全員、いつもより大人しい格好で座っている。
「義己!アンタこんなに人を待たせて!先に食べてもらえば良かったろうが!」
くわっと後ろを歩く串間を振り返り、瑞江が叱りつける。
この組では、串間は長く…木田と本城の次に序列が高い。
その串間が一喝され、座っている組員がそっと目を逸らす。
「うっせぇぞババア!黙って座れって!」
「……串間」
やり返した串間を、津城がボソりと制した。
「さ、座って下さいっ、お母様私の隣でかまいませんか?」
香乃も慌てて瑞江の手を取った。
柔らかな手だった。
「ありがとうね、香乃さんご飯は食べられてるの?」
「はい」
ムッツリ押し黙った串間と、よく笑う瑞江とが揃い夕食は始まった。
瑞江はメニューのバランスの良さを褒め、木田に嬉しそうな顔をさせた。
多分、ここがどんな人間の集まりかは分かって居るだろう瑞江は、一言もそれに触れなかった。

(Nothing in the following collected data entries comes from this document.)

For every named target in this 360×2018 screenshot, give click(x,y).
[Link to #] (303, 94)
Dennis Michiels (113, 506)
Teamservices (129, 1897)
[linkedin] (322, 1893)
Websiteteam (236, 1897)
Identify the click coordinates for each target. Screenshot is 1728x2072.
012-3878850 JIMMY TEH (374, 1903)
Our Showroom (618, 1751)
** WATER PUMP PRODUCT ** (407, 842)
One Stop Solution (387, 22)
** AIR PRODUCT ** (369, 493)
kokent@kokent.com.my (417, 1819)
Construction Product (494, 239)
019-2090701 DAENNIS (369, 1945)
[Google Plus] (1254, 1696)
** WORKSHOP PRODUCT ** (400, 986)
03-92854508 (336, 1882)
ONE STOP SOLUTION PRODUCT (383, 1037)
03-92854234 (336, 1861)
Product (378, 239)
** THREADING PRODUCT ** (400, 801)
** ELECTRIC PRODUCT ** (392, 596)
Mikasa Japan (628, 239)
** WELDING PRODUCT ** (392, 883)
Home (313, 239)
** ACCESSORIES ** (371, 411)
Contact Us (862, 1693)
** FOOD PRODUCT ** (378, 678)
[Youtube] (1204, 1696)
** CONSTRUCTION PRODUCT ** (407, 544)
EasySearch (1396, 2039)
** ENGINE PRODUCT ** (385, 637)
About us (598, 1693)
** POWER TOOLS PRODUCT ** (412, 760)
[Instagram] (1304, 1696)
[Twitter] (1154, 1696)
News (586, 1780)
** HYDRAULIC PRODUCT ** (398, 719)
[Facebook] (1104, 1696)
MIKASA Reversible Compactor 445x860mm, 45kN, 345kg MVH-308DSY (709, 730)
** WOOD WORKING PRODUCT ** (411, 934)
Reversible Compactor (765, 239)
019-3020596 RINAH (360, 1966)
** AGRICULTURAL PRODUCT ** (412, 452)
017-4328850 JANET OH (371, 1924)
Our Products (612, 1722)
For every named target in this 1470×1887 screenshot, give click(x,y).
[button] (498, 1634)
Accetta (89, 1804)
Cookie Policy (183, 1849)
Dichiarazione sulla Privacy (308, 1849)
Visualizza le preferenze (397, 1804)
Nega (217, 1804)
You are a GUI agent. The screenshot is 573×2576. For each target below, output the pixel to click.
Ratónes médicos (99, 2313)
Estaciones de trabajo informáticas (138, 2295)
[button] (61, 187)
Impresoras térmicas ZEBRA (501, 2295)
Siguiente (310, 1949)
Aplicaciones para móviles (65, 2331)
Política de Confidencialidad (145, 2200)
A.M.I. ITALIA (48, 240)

母親が早くに亡くなり、こうして話して貰えるのが有難いと言った香乃に、瑞江はニッコリと笑った。
バカ息子一人しか産まなかったせいで、孫も見られずに来たのだと串間に嫌味を言い。
家に待つ人も居ないからと、しばらく滞在してもらえる事になった。
嬉しそうな香乃と、ぶすっとした串間の顔は正反対で。
密かに組員達は笑いを堪え。
相変わらず、津城は飄々と夕食を平らげたのだった。